The automotive performance transmission aftermarket enjoys a wealth of options for building an AOD or AODE/4R70W. Most AOD performance parts are little more than off-the-shelf Ford pieces that were factory upgrades made over the production life of both the AOD and AODE/4R70W transmissions. The entire AODE/4R70W geartrain can be swapped into the AOD with great results, which takes the confusion out of improving the AOD. Dynax frictions, which have a proven track record are a great choice for an AOD build. As mentioned previously, the wider 2-inch overdrive band and reverse clutch drum improve durability. The wide-ratio 4R70W gearset improves acceleration with a 2.84:1 first gear winding out to a .70 over-drive ratio. If you have the budget, the aftermarket has your 4R70W performance parts.
Baumann Electronic Controls offers a wide variety of performance parts and control systems for the AOD. The ReCalPro Valve Body Recalibration Kit raises full-throttle shift-points about 1,100 rpm. It is all about fine-tuning the pressure control system where you get both performance and durability.

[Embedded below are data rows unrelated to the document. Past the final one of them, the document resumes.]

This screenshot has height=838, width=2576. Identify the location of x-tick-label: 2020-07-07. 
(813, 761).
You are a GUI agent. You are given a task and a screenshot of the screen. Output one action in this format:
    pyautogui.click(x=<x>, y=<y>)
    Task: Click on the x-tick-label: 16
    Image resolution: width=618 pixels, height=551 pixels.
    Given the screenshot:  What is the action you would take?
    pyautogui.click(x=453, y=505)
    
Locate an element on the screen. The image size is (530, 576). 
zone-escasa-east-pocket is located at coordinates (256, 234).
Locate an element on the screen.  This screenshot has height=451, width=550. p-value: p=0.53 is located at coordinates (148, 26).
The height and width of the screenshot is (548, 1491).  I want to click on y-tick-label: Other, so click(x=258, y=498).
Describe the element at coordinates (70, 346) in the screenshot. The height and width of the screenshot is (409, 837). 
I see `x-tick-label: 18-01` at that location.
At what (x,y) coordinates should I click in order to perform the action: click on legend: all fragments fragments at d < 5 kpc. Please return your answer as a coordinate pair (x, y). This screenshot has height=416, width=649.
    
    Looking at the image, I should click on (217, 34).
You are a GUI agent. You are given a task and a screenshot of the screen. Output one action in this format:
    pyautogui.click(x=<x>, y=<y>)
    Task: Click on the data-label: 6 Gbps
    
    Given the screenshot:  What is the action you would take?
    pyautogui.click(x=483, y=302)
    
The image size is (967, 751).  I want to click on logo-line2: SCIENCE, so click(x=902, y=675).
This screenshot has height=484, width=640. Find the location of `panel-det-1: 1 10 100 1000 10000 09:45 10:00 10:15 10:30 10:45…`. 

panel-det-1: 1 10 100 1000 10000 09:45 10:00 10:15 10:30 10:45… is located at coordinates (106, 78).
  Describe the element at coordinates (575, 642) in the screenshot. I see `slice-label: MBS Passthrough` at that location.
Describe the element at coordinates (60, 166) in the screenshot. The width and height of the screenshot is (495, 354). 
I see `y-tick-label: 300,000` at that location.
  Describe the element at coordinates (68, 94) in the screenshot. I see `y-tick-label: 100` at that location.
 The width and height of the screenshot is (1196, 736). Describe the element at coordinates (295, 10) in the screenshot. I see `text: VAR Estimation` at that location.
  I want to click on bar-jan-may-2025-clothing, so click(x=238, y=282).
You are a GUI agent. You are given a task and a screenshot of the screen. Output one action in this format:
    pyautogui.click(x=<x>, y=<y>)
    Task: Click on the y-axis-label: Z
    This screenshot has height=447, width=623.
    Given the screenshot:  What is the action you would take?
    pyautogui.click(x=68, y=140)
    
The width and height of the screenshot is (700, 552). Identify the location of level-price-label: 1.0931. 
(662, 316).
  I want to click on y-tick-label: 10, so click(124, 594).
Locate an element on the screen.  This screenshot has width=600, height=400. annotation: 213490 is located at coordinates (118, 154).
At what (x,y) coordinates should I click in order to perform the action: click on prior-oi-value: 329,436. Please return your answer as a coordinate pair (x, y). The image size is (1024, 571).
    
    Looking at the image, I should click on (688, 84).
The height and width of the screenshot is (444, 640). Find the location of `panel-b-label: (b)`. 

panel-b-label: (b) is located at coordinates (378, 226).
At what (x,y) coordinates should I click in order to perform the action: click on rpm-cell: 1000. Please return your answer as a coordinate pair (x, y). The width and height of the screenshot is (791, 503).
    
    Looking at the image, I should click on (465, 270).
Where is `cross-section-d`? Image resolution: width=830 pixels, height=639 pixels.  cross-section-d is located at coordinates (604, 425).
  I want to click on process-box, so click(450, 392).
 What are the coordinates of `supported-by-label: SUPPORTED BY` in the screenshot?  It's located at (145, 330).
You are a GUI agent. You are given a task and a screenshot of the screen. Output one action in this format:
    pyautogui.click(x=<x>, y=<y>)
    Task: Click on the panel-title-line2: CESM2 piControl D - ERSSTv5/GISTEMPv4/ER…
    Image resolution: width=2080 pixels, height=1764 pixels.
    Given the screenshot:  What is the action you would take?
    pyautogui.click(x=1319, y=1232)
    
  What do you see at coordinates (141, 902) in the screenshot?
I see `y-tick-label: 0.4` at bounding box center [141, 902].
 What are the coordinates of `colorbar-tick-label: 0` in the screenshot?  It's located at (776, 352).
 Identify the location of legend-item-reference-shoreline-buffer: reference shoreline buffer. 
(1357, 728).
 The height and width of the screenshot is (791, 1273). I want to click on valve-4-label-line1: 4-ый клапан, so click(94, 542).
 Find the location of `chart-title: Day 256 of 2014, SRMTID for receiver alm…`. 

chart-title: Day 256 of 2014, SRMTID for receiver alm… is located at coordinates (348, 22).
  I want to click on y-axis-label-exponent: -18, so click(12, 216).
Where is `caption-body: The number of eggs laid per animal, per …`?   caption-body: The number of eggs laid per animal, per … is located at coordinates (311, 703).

Once you get the hydraulic control system where it needs to be for improved performance and durability, you want solid mechanicals to back it up. One AOD weakness is the direct clutch. It can be remedied by the Alto Direct Clutch Pack Kit, which allows you to increase the number of clutches to seven or eight. You have a choice of the AOD’s cast-iron direct clutch drum or the stamped steel, which is lighter.
The Sonnax Pressure Regulator Boost Valve, available from a variety of aftermarket transmission performance suppliers, is another path to performance and durability because it solves pressure regulation issues that have long plagued the AOD. This kit consists of the booster valve and a sleeve that eliminates the sticking pressure regulator boost valve problem and resulting failure.
You should stay with a stock Ford transmission pan because they are of the best quality. They also fit best and don’t leak. Another solution is a Ford Bronco AOD pan, which is deeper and has greater capacity. If you want more fluid capacity and better cooling, go with a finned cast-aluminum pan. This type gets rid of heat best, thanks to its cooling fins and the heat transfer advantages of cast aluminum.
Keep a close eye on casting porosity with cast aluminum, which can cause leakage. Casting porosity is a fundamental weakness in aluminum and iron castings where excessive amounts of air get into the molten mixture before it cools and cures. The casting becomes more like a sponge, allowing fluid to leak through the casting and onto your garage floor. You can coat the inside of the cast pan with GE Glyptal, which is an excellent sealer. The key to success with Glyptal is good paint adhesion, which means you must have a clean surface before application. If the pan already had transmission fluid in it, do not use Glyptal.
As you assemble your AOD transmission, be aware of torque specifications and follow them to the letter. Incorrect torque can do permanent damage, especially to lightweight aluminum castings that depend on precise tension and bolt stretch. When you are assembling clutch packs, check clutch plate clearances and follow specifications to the letter. During final assembly, always check endplay.